Amazon has made a fortune out of selling products and services at razor thin margins.
Early this week it did again what it does best — the company announced a new price reduction of up to 27.7 percent for its lowest cost option, the Elastic Compute Cloud Reserved Instances running Linux/UNIX, Red Hat Enterprise Linux and SUSE Linux Enterprise Server.
The amount of discount depends a fair bit on the location, memory and CPU footprint of the instance, but this is clearly the latest in the ongoing cloud price war.
It was just Last November both Amazon and Google steeply slashed prices to their storage service. Not the one to be left behind, Microsoft’s Windows Azure was forced to do the same soon.
And more importantly, this will only widen the price difference gap between Linux offerings and Microsoft’s cloud technologies, at least on the public cloud.
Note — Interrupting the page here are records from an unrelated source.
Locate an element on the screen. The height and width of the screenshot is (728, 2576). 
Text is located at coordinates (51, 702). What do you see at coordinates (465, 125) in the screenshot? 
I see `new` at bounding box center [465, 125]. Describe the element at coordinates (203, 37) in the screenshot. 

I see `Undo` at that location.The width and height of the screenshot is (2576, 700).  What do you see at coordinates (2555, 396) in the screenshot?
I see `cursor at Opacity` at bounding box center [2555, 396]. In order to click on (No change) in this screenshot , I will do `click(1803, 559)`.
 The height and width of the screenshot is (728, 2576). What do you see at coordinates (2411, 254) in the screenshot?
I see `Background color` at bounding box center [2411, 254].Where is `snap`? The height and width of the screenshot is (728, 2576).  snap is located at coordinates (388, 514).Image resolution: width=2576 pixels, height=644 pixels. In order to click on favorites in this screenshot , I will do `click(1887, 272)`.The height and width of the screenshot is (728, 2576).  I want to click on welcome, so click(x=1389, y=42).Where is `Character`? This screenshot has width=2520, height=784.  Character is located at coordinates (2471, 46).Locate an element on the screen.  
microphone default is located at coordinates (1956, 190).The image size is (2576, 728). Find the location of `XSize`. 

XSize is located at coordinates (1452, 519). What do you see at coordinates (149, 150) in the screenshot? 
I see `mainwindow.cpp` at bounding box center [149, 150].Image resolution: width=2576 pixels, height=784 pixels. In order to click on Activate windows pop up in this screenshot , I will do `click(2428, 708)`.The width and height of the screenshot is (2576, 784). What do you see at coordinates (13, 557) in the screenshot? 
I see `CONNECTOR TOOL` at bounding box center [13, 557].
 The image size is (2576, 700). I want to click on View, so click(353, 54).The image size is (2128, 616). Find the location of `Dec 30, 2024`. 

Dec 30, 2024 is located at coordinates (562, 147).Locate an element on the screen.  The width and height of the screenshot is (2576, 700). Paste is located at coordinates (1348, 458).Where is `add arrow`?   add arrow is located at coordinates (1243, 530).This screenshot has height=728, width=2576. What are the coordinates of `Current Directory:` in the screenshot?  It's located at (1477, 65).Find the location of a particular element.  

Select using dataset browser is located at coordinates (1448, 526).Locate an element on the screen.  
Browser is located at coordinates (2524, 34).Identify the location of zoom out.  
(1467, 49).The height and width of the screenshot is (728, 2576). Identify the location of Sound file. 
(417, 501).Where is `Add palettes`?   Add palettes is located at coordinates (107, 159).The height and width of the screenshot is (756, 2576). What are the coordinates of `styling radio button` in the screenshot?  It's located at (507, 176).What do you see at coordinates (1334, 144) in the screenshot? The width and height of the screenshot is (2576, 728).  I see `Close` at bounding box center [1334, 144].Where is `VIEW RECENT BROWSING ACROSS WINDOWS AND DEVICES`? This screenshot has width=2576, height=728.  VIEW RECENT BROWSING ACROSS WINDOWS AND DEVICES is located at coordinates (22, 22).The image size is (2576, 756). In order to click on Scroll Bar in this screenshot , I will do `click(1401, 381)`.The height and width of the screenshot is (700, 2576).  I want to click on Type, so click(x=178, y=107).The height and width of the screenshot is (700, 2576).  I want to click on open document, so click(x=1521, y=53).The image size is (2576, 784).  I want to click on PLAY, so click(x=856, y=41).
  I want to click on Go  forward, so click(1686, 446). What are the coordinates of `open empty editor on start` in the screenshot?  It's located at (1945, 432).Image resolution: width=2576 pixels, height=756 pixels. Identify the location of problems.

One apparent aspect of this move is to reinforce the perception that it is cheaper to run Linux than Windows on EC2. There is no reason to doubt that Amazon considers Microsoft and Windows Azure its biggest competitor.
This move could potentially sway users not just to Amazon’s cloud itself, but away from Microsoft technologies.
For now, Microsoft can afford to play a bit of a waiting game, owning to its large size and corporate footing. But Redmond will have to follow this up one way or another or risk losing a fair fraction of its Windows Azure customers, new and old, regular or potential.